MTCBP-1 Protein Expression is Enhanced in Fat Overloaded HepG2

Background: Macrovesicular steatosis, is characterised as excessive triglyceride accumulation in the liver which perpetuate cell injury through signalling cascades. Although there are several hypotheses that have been proposed in liver damage, it is unclear as to how the events occur as well identification of the key proteins that facilitate this event. Aims: HepG2 in vitro fat cell model was used to investigate the relationship between cellular triglycerides and MTCBP-1 expression. Methods: The cells were treated with linoleic acid conjugated to defatted BSA. There were two controls to the experiments, consisting of cells grown in 10% defatted BSA and normal growth medium. Triglycerides were analysed by a quantitative standard curve and nile red staining. Western blots were used for detection of MTCBP-1 in transfected and untransfected cells grown in LA-BSA and compared with control cells. The subcellular localisation of MTCBP-1 was also determined by immunofluorescence. Results: Nile red staining of HepG2 showed presence of triglyceride mainly in the cytoplasm, with higher amounts of lipid droplets found in LA-BSA treated cells. The lipid treated cells contained a significantly increased amount of triglycerides (Ã Â = 0.004). Lipid overloaded HepG2 cells transfected with pSG5 plasmid encoding c-myc-MTCBP-1 contained much lower triglycerides when compared with the untransfected HepG2 cells. There was an increased expression of endogenous MTCBP-1 in lipid overloaded cells.

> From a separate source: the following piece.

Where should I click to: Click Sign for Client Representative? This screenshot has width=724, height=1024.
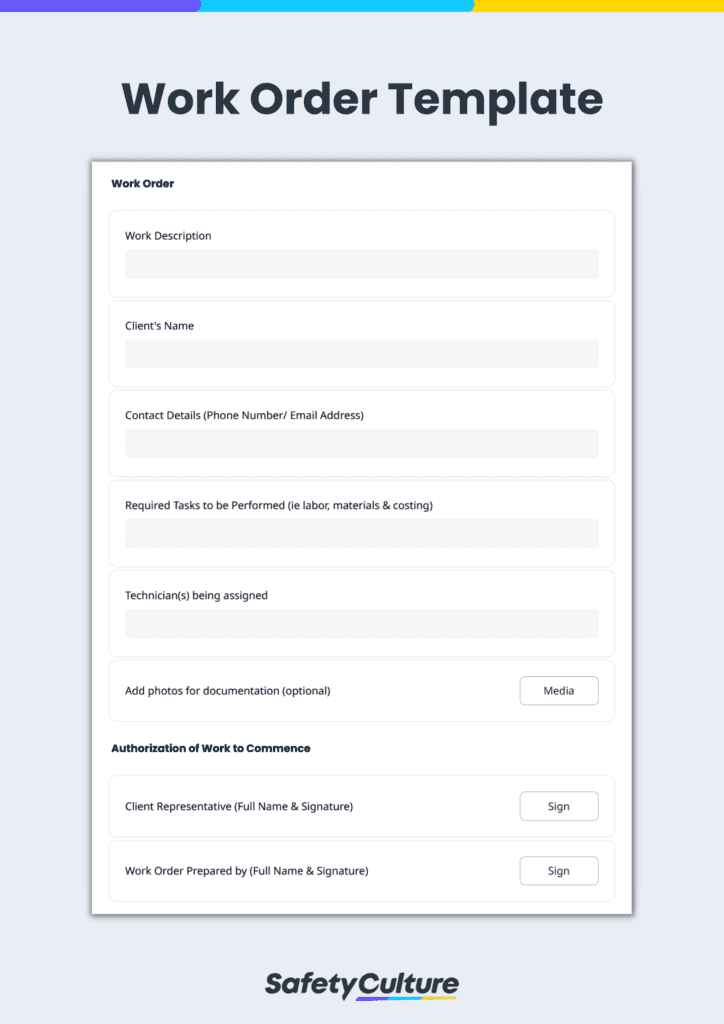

MTCBP-1 is located in the cytoplasm and nucleus of the cell. Conclusion The increased expression of MTCBP-1 during triglyceride accumulation may suggest a relationship between the protein and triglyceride synthesis. It can further be explored as a potential target in therapeutics/diagnostics. The next step is to understand the interaction of MTCBP-1 with other proteins in triglyceride synthesis and packaging.